In the listing below, print exactly the lines from the first through the one that contains "Darren Waller's (59, 2263)".

▶ DATA UNDER STUDY:
•••

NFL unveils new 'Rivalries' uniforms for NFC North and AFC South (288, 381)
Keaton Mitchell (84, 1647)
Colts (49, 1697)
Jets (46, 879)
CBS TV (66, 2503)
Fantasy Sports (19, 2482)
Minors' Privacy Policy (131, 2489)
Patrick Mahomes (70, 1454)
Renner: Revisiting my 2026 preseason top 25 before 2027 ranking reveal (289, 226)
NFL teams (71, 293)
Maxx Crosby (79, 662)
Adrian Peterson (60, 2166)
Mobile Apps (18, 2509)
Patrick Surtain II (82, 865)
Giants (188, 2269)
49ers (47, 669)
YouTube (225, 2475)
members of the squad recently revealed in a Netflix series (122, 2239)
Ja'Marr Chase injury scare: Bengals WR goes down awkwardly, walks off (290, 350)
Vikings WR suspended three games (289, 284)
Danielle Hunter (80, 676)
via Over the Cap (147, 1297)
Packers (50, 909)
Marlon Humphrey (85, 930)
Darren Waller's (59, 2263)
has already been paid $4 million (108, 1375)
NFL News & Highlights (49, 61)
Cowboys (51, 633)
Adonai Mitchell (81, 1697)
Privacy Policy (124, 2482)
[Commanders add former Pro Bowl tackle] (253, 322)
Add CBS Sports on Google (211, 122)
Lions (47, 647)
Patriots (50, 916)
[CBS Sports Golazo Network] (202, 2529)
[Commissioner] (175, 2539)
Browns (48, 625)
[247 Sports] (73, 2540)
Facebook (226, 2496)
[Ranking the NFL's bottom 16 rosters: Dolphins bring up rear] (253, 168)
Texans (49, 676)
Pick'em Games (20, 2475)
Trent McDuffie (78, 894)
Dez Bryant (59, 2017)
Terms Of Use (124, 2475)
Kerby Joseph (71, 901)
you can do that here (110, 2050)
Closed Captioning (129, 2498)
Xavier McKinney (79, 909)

•••

▶ ANSWER TO THE EXERCISE:
NFL unveils new 'Rivalries' uniforms for NFC North and AFC South (288, 381)
Keaton Mitchell (84, 1647)
Colts (49, 1697)
Jets (46, 879)
CBS TV (66, 2503)
Fantasy Sports (19, 2482)
Minors' Privacy Policy (131, 2489)
Patrick Mahomes (70, 1454)
Renner: Revisiting my 2026 preseason top 25 before 2027 ranking reveal (289, 226)
NFL teams (71, 293)
Maxx Crosby (79, 662)
Adrian Peterson (60, 2166)
Mobile Apps (18, 2509)
Patrick Surtain II (82, 865)
Giants (188, 2269)
49ers (47, 669)
YouTube (225, 2475)
members of the squad recently revealed in a Netflix series (122, 2239)
Ja'Marr Chase injury scare: Bengals WR goes down awkwardly, walks off (290, 350)
Vikings WR suspended three games (289, 284)
Danielle Hunter (80, 676)
via Over the Cap (147, 1297)
Packers (50, 909)
Marlon Humphrey (85, 930)
Darren Waller's (59, 2263)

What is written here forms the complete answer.